- Extrait fourni
Je ne crois pas pouvoir mieux terminer ce chapitre, qu’en rapportant les paroles de Michel de Montaigne, quoique de son temps l’art des jardins de plaisance fût pour ainsi dire inconnu. « Ce n’est pas raison, dit ce philosophe, que l’art gaigne le point d’honneur sur notre grande & puissante mère nature. Nous avons tant rechargé la beauté intrinseque de ces ouvrages par nos innovations, que nous l’avons du tout étouffée. Si est-ce que par-tout sa pureté reluit, elle faît merveilleuse honte à nos vaines & frivoles entreprises ».

- Données fournies
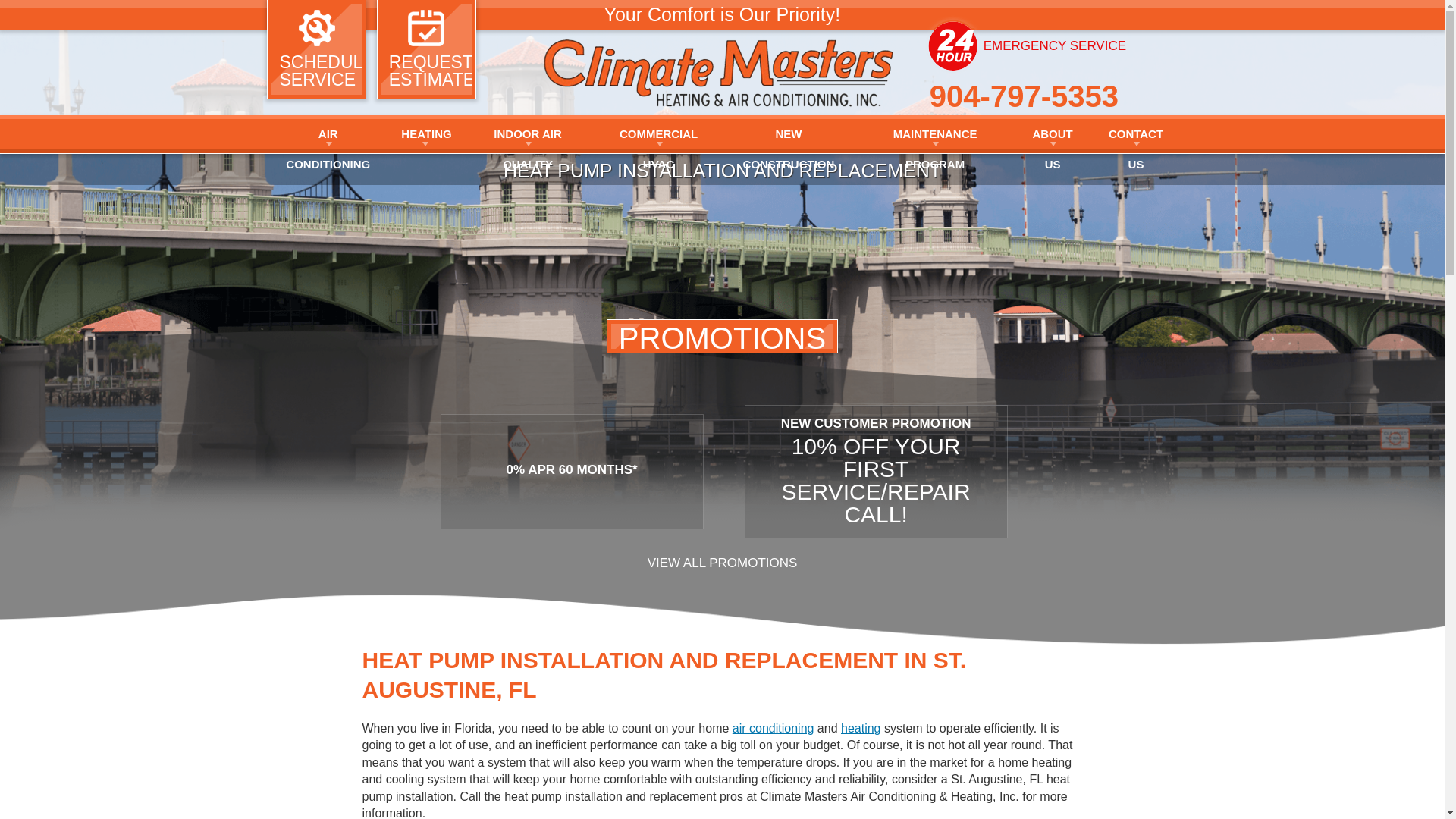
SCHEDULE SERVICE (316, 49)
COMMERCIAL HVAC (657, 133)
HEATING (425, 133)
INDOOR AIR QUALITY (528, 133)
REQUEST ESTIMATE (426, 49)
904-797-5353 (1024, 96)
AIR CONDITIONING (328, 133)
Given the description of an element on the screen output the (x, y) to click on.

- Objectif
D'après l'extrait fourni, indiquez quel art était pour ainsi dire inconnu du temps de Montaigne. Les lignes n'interviennent pas ici.

- Résultat de l'exercice
L'art des jardins de plaisance.